# Nokia MD-310 Wireless Music Receiver hooks your mobile up to your hi-fi - and sounds great!



## editor (Jan 12, 2012)

This gadget is absolutely ruddy brilliant.

Now I can blast tunes (and radio apps) from my phone to my hi-fi and get rid of my CD player and tuner. The sound quality superb and unlike most Bluetooth gadgets I've used in the past, the range is massive. It's the best £40 I've spent in long time.

http://www.wirefresh.com/stream-tun...nokias-md-310-wireless-music-receiver-review/


----------



## TopCat (Jan 12, 2012)

A first for you liking a Nokia product no?


----------



## Crispy (Jan 12, 2012)

Can it be paired to or used by more than one phone? ie - a friend comes round and wants to put their tunes on. Do you have to de-authorise your phone before theirs will connect?


----------



## mwgdrwg (Jan 12, 2012)

I just use an audio jack to phono cable straight to the amp.


----------



## Crispy (Jan 12, 2012)

mwgdrwg said:


> I just use an audio jack to phono cable straight to the amp.


Me too, but it gets in the way and people trip over it.


----------



## sim667 (Jan 12, 2012)

Crispy said:


> Can it be paired to or used by more than one phone? ie - a friend comes round and wants to put their tunes on. Do you have to de-authorise your phone before theirs will connect?
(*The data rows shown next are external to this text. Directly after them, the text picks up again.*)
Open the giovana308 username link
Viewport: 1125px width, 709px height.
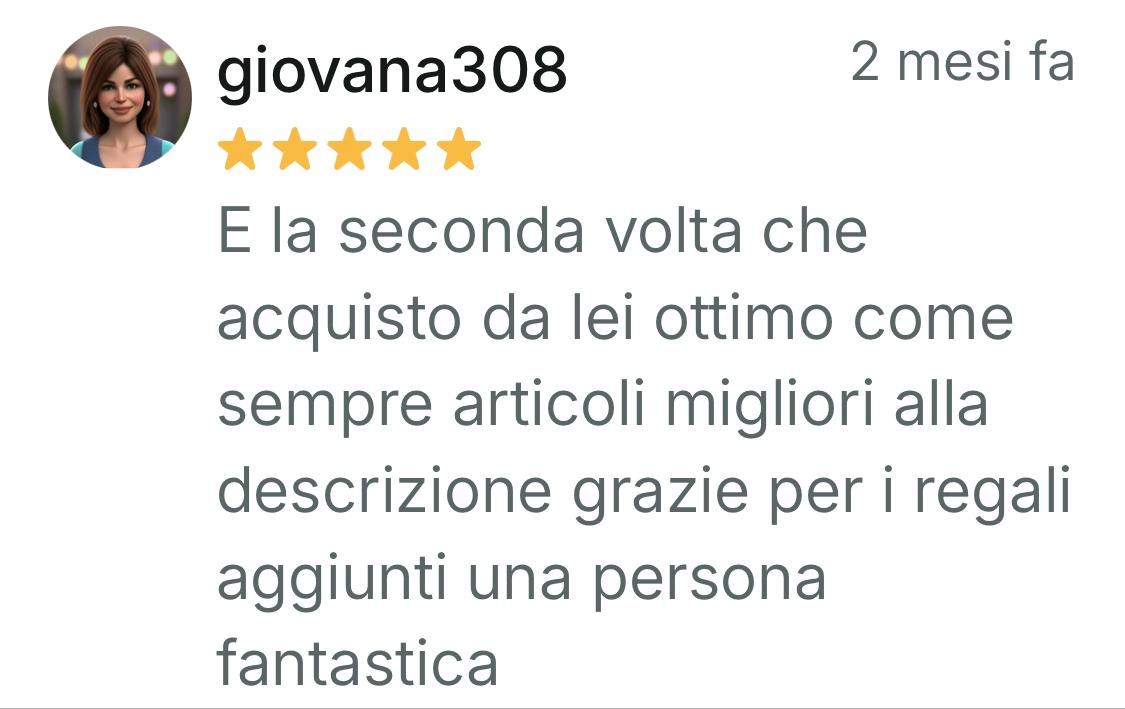[x=392, y=70]
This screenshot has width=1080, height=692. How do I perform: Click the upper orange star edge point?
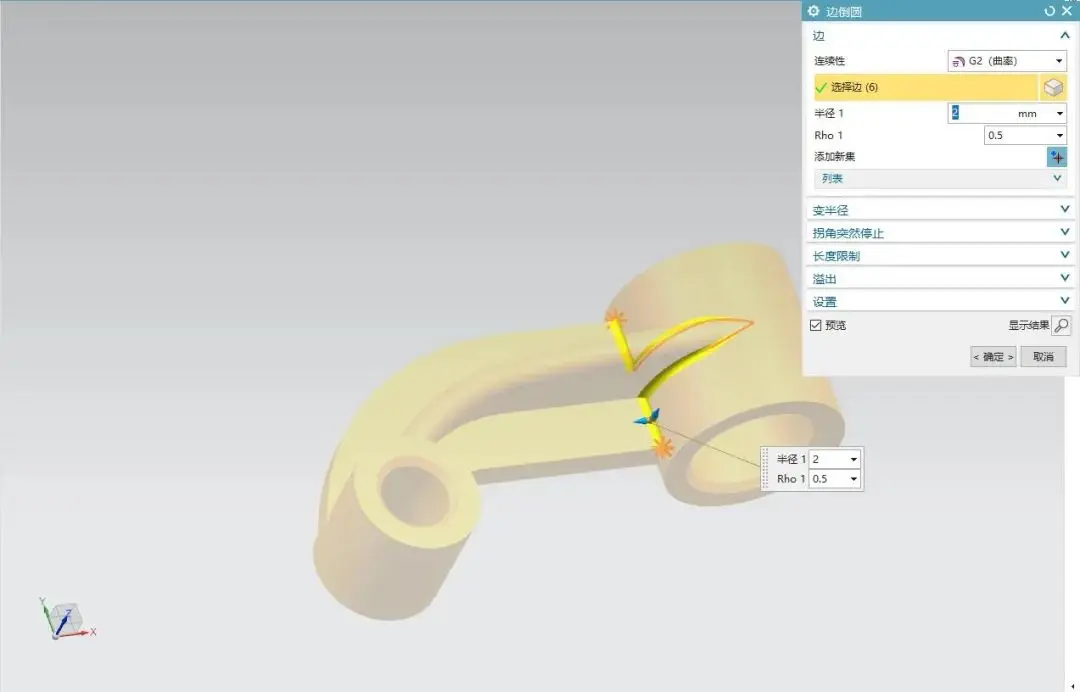[x=615, y=318]
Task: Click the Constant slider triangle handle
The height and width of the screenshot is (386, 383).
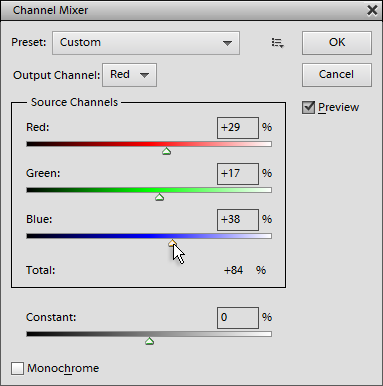Action: 149,341
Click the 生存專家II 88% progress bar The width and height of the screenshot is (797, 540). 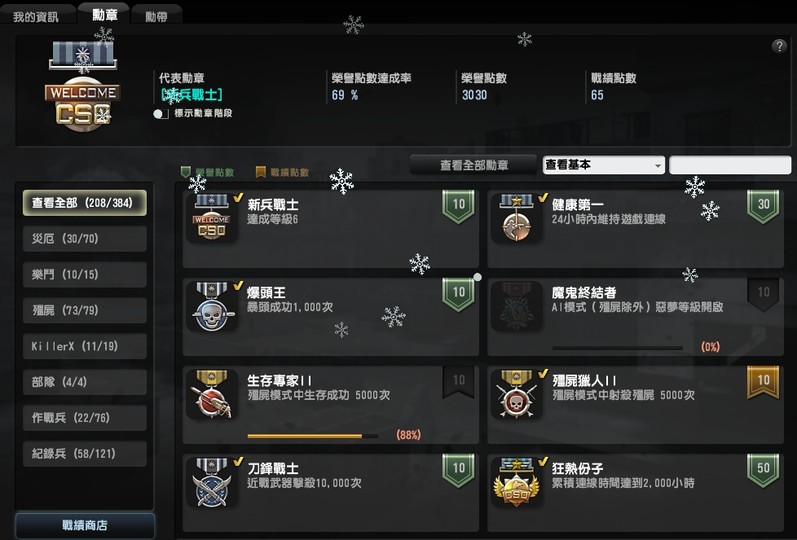pos(313,436)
I would imagine you have to disconnect and pair the new one.... but then you should be able to switch between the 2 without pairing again.


----------



## editor (Jan 12, 2012)

TopCat said:


> A first for you liking a Nokia product no?


It's certainly the first thing I've liked of theirs for a very long time.


Crispy said:


> Can it be paired to or used by more than one phone?


I would think so (so long as you're both not trying to connect at the same time). The sound quality really is good on this thing.

Hang on - I've just found this background video:


----------



## mwgdrwg (Jan 12, 2012)

Could this work with a bluetooth adapter on a laptop? That would be soooo useful.


----------



## editor (Jan 12, 2012)

mwgdrwg said:


> Could this work with a bluetooth adapter on a laptop? That would be soooo useful.


Should do - check out the video above.


----------



## Crispy (Jan 12, 2012)

Hmm, I'd want to know *exactly* what to expect in the multi-phone situation before considering a gadget like this.


----------



## editor (Jan 12, 2012)

Right. Yes, it can remember multiple connections with devices - just press the button at the top and it will scroll through its list and connect to the first one it finds within range. Neat.


----------



## mwgdrwg (Jan 12, 2012)

editor said:


> Should do - check out the video above.



Will do after getting home, damn firewall!


----------



## sim667 (Jan 12, 2012)

mwgdrwg said:


> Could this work with a bluetooth adapter on a laptop? That would be soooo useful.



It would depend on the laptop i think..... it would need the right protocol installed, im sure you could probably install it if it doesnt.

AVCTP or AVDTP i think.


----------



## ViolentPanda (Jan 12, 2012)

mwgdrwg said:


> I just use an audio jack to phono cable straight to the amp.



The Man from Del Monte, he no likee da cables.


----------



## editor (Jan 12, 2012)

mwgdrwg said:


> I just use an audio jack to phono cable straight to the amp.


But not so good if you fancy moving about when you're changing tunes - and plugging and unplugging cables into the often fragile headphone jack of a phone can sometimes cause problems.


----------



## Crispy (Jan 12, 2012)

editor said:


> But not so good if you fancy moving about when you're changing tunes - and plugging and unplugging cables into the often fragile headphone jack of a phone can sometimes cause problems.


Especially if the amp is turned on. BZZZZZZZZ pop! Why is there no treble any more?


----------



## skyscraper101 (Jun 28, 2012)

editor said:


> This gadget is absolutely ruddy brilliant.


 
How are you getting on with this 6 months on? It's now under £30 and clearly much cheaper than the Nexus Q (although doesn't do video obvs).

Do you notice any significant compression or anything happening to the music?


----------